Bernd Neuendorf über...

... den neuen Bundestrainer: Wir freuen uns, dass wir Julian Nagelsmann gewinnen konnten. Wir haben eine starke und überzeugende Lösung für die Spitze unserer A-Nationalmannschaft gefunden. Jetzt schauen wir nach vorne - die ganze Konzentration liegt auf der EM. Ich bin voller Zuversicht und habe absolutes Vertrauen in Julian Nagelsmann. An seiner hohen Motivation bestand schon nach den ersten Gesprächen kein Zweifel.

... den Prozess bis zur Vertragsunterschrift: Es ging alles los mit der Niederlage gegen Japan. Rudi Völler, Aki Watzke und ich haben uns danach Gedanken gemacht: Wie reagieren wir? Nach der Trennung von Hansi Flick wollten wir nicht direkt über Namen sprechen. Wie sieht der finanzielle Rahmen aus, wie die Vertragslaufzeit, wer ist verfügbar? Dann haben wir überlegt, ob wir auf mehrere Kandidaten gleichzeitig zugehen oder wir ein Ranking machen, wen wir zuerst ansprechen. Wir waren uns einig und haben festgelegt, dass unser erster Ansprechpartner Julian sein soll. Nach der ersten Kontaktaufnahme mit seinem Umfeld haben wir uns vergangenen Dienstag in Köln persönlich getroffen. Es war ein sehr, sehr gutes Gespräch. Es ging um Fußball, um atmosphärische Dinge, das Menschliche. Wir haben sehr schnell gemerkt, dass da jemand ist, der hochmotiviert ist und eine intrinsische Motivation besitzt - einer, den wir nicht überzeugen müssen. Als wir aus dem Treffen herausgegangen sind, haben Rudi und ich gemerkt und gespürt, dass wir eine gemeinsame Mission haben. Es ist eine wunderbare Kombination, die wir eingehen können. Im Vordergrund steht der Erfolg beim Turnier. Ich glaube, dass mit Julian etwas sehr, sehr Positives entstehen kann, was die Atmosphäre betrifft. Es kann und wird ihm gelingen. Zudem ist es überragend, dass er seinen ersten offiziellen Termin heute beim Amateurfußball-Kongress hat - bei den Amateuren. Das ist ein wichtiges Zeichen für Gemeinsamkeit.

Rudi Völler über...

... Nagelsmann als Wunschkandidat: Es ist ein Glücksfall, dass wir nach der Trennung von Hansi mit Julian einen Trainer auf dem freien Markt hatten, der bereit war einzuspringen. Das ist nicht alltäglich. Weil Julian im Sommer Anfragen von internationalen Topklubs gehabt hat und im Winter sicherlich auch gehabt hätte. Wir mussten ihn gar nicht überzeugen, er hat sofort gebrannt für die Position. Es ist wichtig, dass wir nach dem Spiel gegen die Franzosen eine gewisse Begeisterung entfachen. Julian ist mit der Art, wie er mit den Spielern umgeht, und seiner Erfahrung - trotz seines jungen Alters - genau der Richtige. Ich habe mit vielen telefoniert, die ihn als Spieler hatten: Ich habe nur Positives gehört. Er hat eine wunderbare Arbeit gemacht, er wird das top hinkriegen. Ich bin total überzeugt von Julian, und er weiß, dass ich ihn 100-prozentig unterstütze, um die deutschen Landsleute glücklich zu machen bei der EM. Die Art und Weise, wie Julian es angeschoben hat, wie er versucht, die ersten Einflüsse reinzubringen: Ich bin da sehr, sehr optimistisch. Er brennt darauf, seine Ideen einzubringen.

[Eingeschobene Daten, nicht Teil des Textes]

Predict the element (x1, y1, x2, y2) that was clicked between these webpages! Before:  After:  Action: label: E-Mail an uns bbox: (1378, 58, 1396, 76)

... seine eigene Rolle im Trainerteam: Ich werde nah dran sein, aber Julian ist der Bundestrainer. Er wird die Entscheidungen treffen. Ich werde nicht auf die Bank gehen, sondern mit Bernd Neuendorf und Aki Watzke auf der Tribüne sitzen. Natürlich werde ich nah dran sein, das war ich aber auch schon unter Hansi.